YOUR TASK |
Rewrite the lines below, changing each "decoration" to "furniture" and leaving everything else as it is.

WORKING DATA |
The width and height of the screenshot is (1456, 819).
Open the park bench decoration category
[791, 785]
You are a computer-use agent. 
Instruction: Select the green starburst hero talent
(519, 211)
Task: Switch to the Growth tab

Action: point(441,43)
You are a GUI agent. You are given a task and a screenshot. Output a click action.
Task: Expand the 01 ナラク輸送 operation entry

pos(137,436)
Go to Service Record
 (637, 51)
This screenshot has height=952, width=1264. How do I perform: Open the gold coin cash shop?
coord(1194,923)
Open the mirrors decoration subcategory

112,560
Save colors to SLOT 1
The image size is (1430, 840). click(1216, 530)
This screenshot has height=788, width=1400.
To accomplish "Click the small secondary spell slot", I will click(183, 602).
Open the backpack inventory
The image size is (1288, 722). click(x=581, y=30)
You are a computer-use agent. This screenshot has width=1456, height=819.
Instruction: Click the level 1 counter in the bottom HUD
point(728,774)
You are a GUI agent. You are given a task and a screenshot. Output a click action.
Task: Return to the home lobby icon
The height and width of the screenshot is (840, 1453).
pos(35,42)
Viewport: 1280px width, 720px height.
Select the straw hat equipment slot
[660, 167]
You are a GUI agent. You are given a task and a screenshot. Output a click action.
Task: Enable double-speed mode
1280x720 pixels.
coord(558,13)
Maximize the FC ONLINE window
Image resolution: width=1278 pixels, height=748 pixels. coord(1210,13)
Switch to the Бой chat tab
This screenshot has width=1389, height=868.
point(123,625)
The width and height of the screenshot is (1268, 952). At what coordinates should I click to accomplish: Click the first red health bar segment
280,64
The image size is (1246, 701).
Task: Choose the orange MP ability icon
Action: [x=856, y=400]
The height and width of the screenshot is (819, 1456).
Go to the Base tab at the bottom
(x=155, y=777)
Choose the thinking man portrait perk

SOLUTION TO THIS PROBLEM |
The width and height of the screenshot is (1456, 819).
Open the park bench furniture category
[791, 785]
You are a computer-use agent. 
Instruction: Select the green starburst hero talent
(519, 211)
Task: Switch to the Growth tab

Action: point(441,43)
You are a GUI agent. You are given a task and a screenshot. Output a click action.
Task: Expand the 01 ナラク輸送 operation entry

pos(137,436)
Go to Service Record
 (637, 51)
This screenshot has height=952, width=1264. How do I perform: Open the gold coin cash shop?
coord(1194,923)
Open the mirrors furniture subcategory

112,560
Save colors to SLOT 1
The image size is (1430, 840). click(1216, 530)
This screenshot has height=788, width=1400.
To accomplish "Click the small secondary spell slot", I will click(183, 602).
Open the backpack inventory
The image size is (1288, 722). click(x=581, y=30)
You are a computer-use agent. This screenshot has width=1456, height=819.
Instruction: Click the level 1 counter in the bottom HUD
point(728,774)
You are a GUI agent. You are given a task and a screenshot. Output a click action.
Task: Return to the home lobby icon
The height and width of the screenshot is (840, 1453).
pos(35,42)
Viewport: 1280px width, 720px height.
Select the straw hat equipment slot
[660, 167]
You are a GUI agent. You are given a task and a screenshot. Output a click action.
Task: Enable double-speed mode
1280x720 pixels.
coord(558,13)
Maximize the FC ONLINE window
Image resolution: width=1278 pixels, height=748 pixels. coord(1210,13)
Switch to the Бой chat tab
This screenshot has width=1389, height=868.
point(123,625)
The width and height of the screenshot is (1268, 952). At what coordinates should I click to accomplish: Click the first red health bar segment
280,64
The image size is (1246, 701).
Task: Choose the orange MP ability icon
Action: [x=856, y=400]
The height and width of the screenshot is (819, 1456).
Go to the Base tab at the bottom
(x=155, y=777)
Choose the thinking man portrait perk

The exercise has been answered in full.